Security flaw that should be noted

[Clemens-E]

I really like this approach for stateless captcha, and it definitely has its use cases where you only want to prevent automatic and unintelligent spam.
After solving a captcha once, a user can simply generate as many valid JWT tokens as they want and bypass that captcha until the JWT for the captcha expires (which seems to be 1400m if I'm not mistaken)
You should maybe add a disclaimer in the repo, or implement a simple cache to store used captchas until they expiry (and set a shorter expiry), but repo seems abandoned

[vesolovski]

I agree with your remark on the security flaw and there is one more flaw - the "/captcha" post request returns something like:

"validation":"eyJhbGciOiJIUzI1NiIsInR5cCI6IkpXVCJ9.eyJhbnN3ZXIiOiJQUFlCNHYiLCJpYXQiOjE2Nzc5NDk3NzcsImV4cCI6MTY3ODAzMzc3N30.5vbMHRbhvSLyGuc6xLDBBaln-fsfyDUCbOwUVVuXtog"

which contains the answer and is easy to decode

see e.g.
https://jwt.io/#debugger-io?token=eyJhbGciOiJIUzI1NiIsInR5cCI6IkpXVCJ9.eyJhbnN3ZXIiOiJQUFlCNHYiLCJpYXQiOjE2Nzc5NDk3NzcsImV4cCI6MTY3ODAzMzc3N30.5vbMHRbhvSLyGuc6xLDBBaln-fsfyDUCbOwUVVuXtog

[Clemens-E]

I never used this implementation, I just had a look for inspiration, my implementation uses AES/GCM.

But from reading through the code it looks like it shouldn't be able to decrypt ? Did you set CAPTCHA_TOKEN_SECRET like in the example?

[vesolovski]

congrats - may I ask how did you manage to prevent the usage of the same captcha/hash multiple times? I am considering embegging expiration time or captcha counter in the hash.
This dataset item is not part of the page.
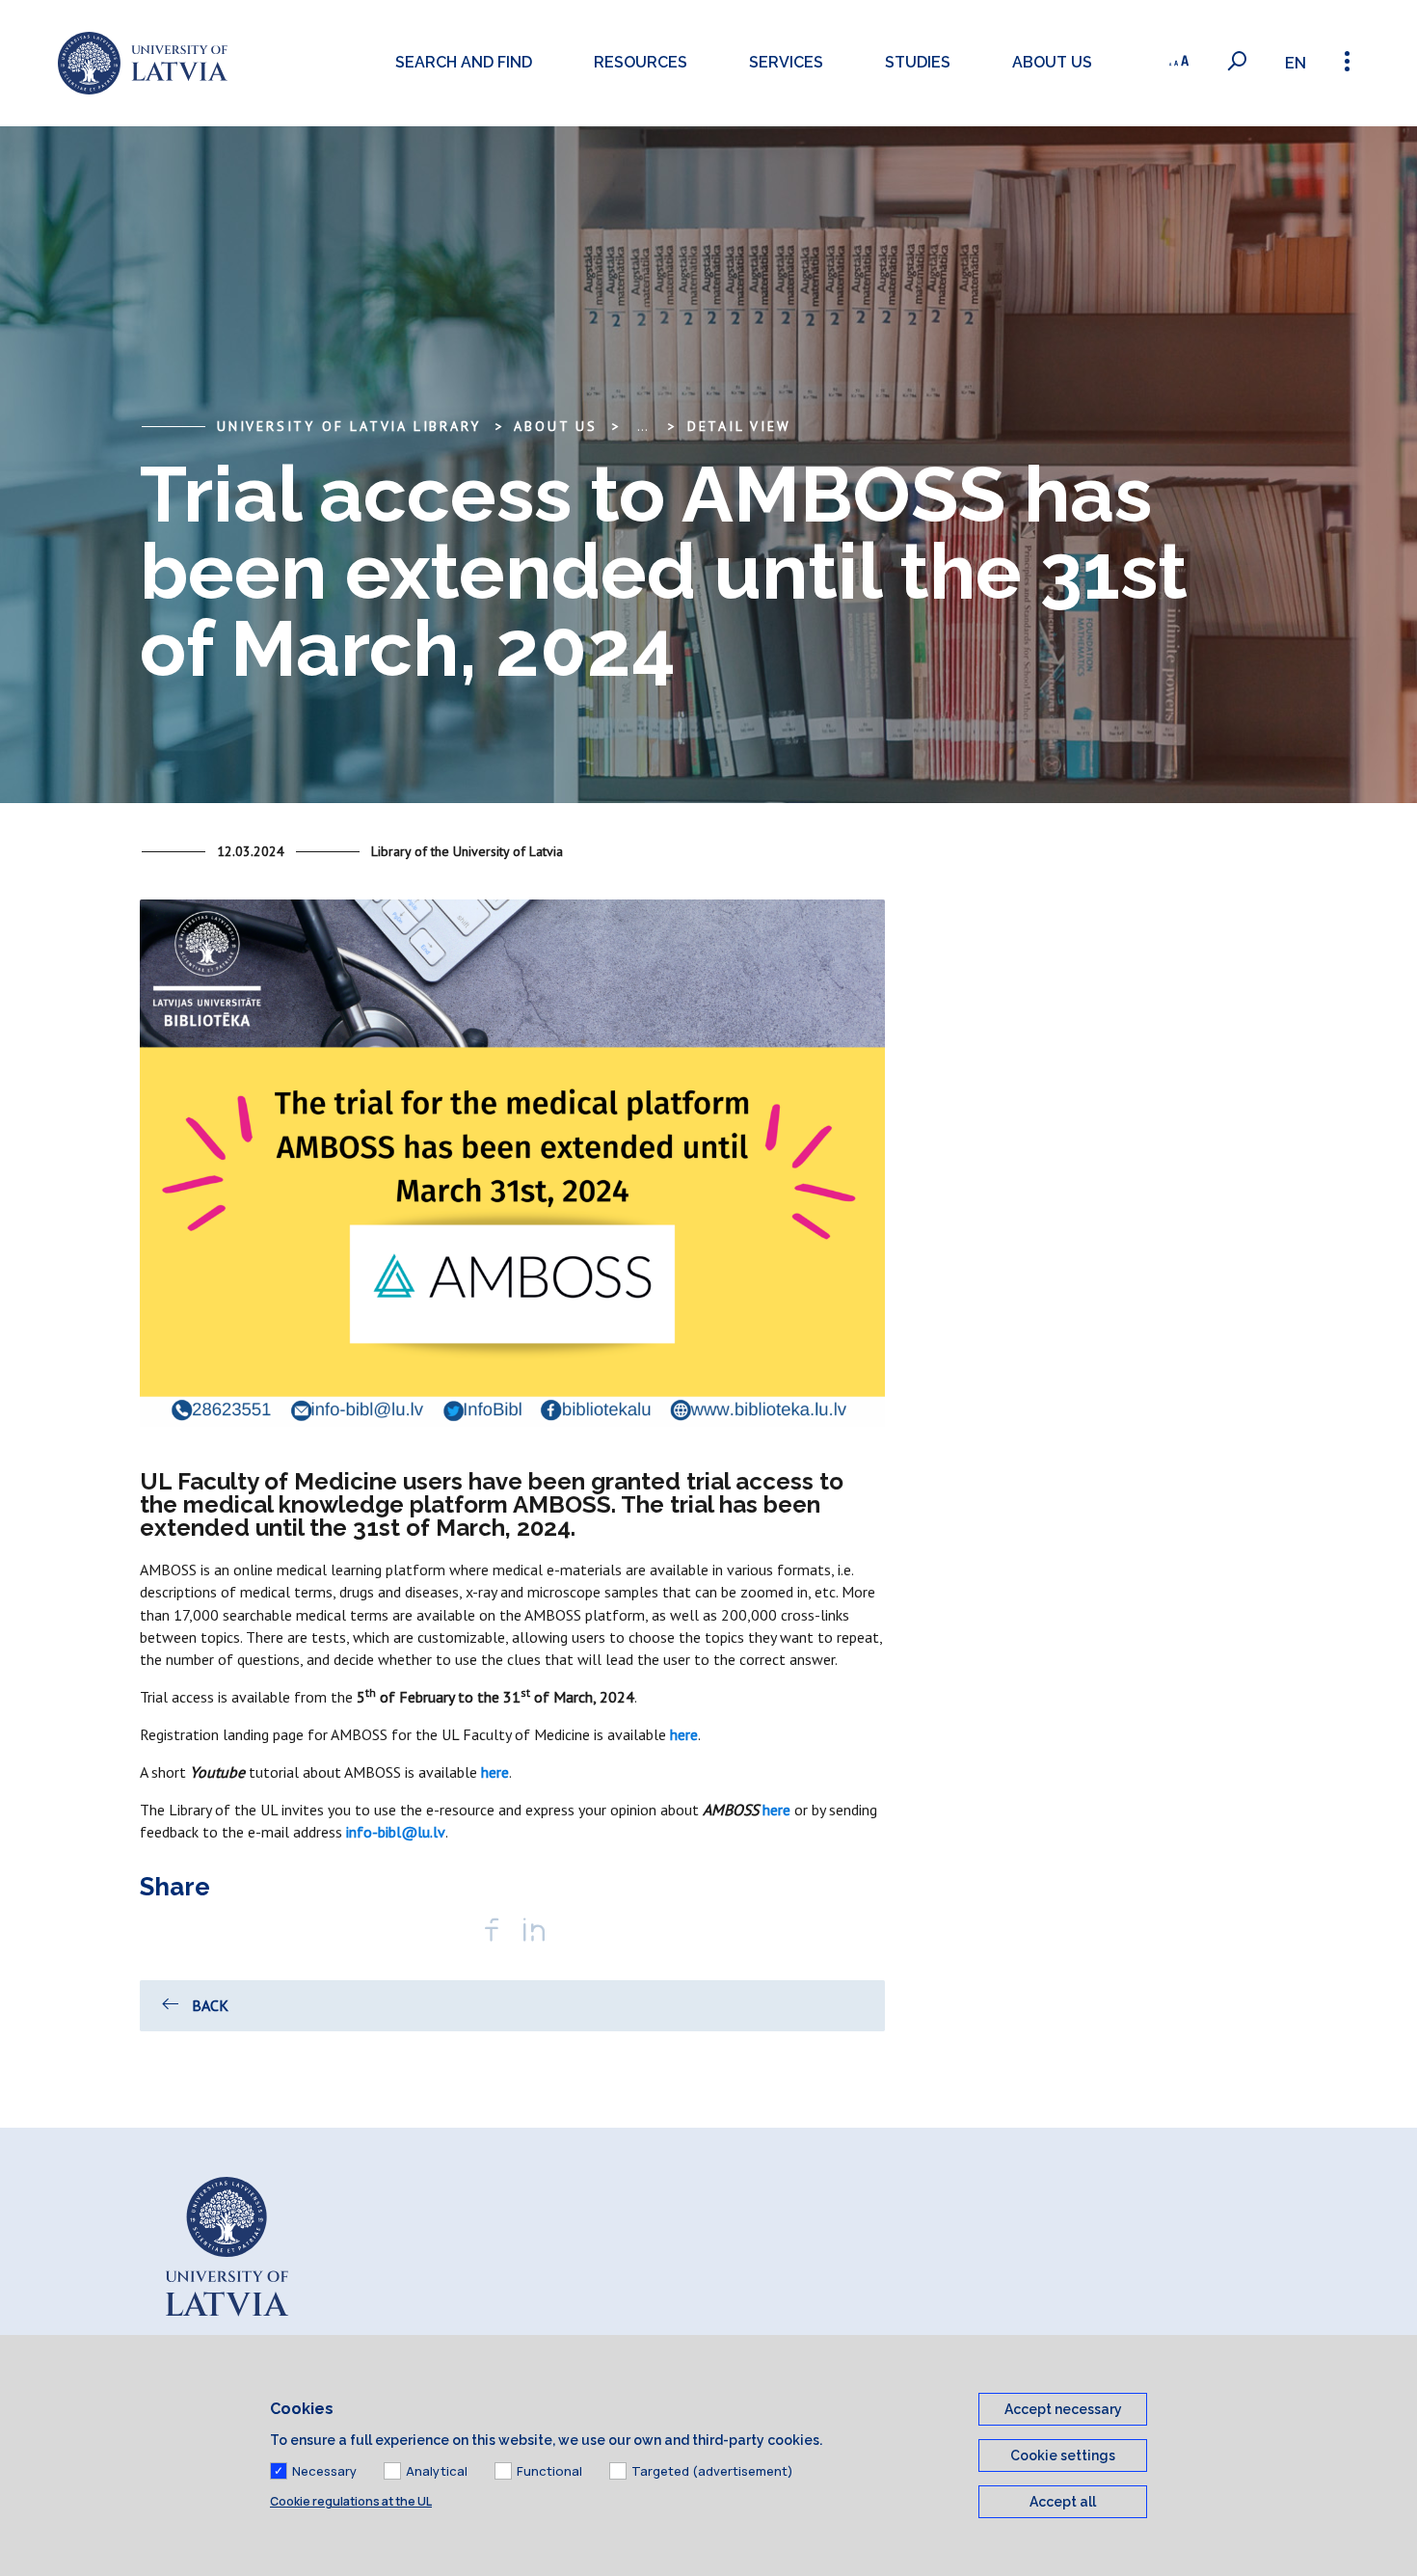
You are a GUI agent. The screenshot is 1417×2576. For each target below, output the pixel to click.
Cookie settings (1062, 2455)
But it has flaws:

• expiration time allows the use of the same captcha/hash for this period of time - maybe short but still
• captcha counter e.g. 1, 2, 3, ..., 400 - each captcha render increases the number and previous numbers cannot be used. but for multiple users at the same time the counter might increase by another user making the captcha already loaded in html invalid for someone else (counter saved in some file - common for all users to make it stateless)

I implemented the restless-captcha and the above validation code was from my running implementation (as you can see it contains the answer easily decodeable). also in the readme it stands:

to verify the user's answer submit an object with the nonce, the answer and the validation string to /captcha/verify

{
nonce: '1223dsfdres-434-dd',
answer: 'mk4f8h',
validation: "ksafrp348573pfsldkfjlj.............."
};

so the validation code needs to be known by the client (thus the answer in it).

[Clemens-E]

To be noted, my implementation was only an MVP, I generated a random captcha image with 4 digit answers.
I also generate a json, that has the answer and a generation timestamp, then I encrypt it with AES/GCM with a static private key defined in the application (and a strong random IV (IV is AES specific)).
The Client receives the image and the encrypted message. Then, the client hast to send back the encrypted message, and the answer to the captcha.
The Backend tries to decrypt the message, checks if it is expired (say, after 15 mins), and checks if the answers match.

You can now do nothing, but that leaves the loophole of generating as many keys as you want in that time period.
My solution would be to either store the "used" captchas in a simple array or map in memory, and remove expired captchas from it.
How you identify the used captchas is up to you, preferably you should add some kind of ID in to generate JSON?

The only issue with that is, It's not really stateless anymore, but it's definitely using less state, and when you have some random bot attack you don't actually have to store anything because they most likely won't solve the captcha anyway. Ram usage would be minimal for storing a bunch of IDs that are cleaned anyway.
I'm planning to use this in a system where restarts happen once a week max, and we only have two nodes. So, the possibility of exploiting this on a large scale is nonexistent (unless you have AI to solve the captchas, I guess). Even if you somehow manage to switch nodes, you would be able to use the same captcha only twice, and I don't care about that.

If you have many nodes, you probably want some simple Redis instance that automatically removes the used keys for you after they expired (you only have to store them for 15 mins max because they expired anyway) and the captcha can only really be used once.

I don't see any further loophole in this, but my implementation is only meant to protect from unintelligent bots, and not a human attacker.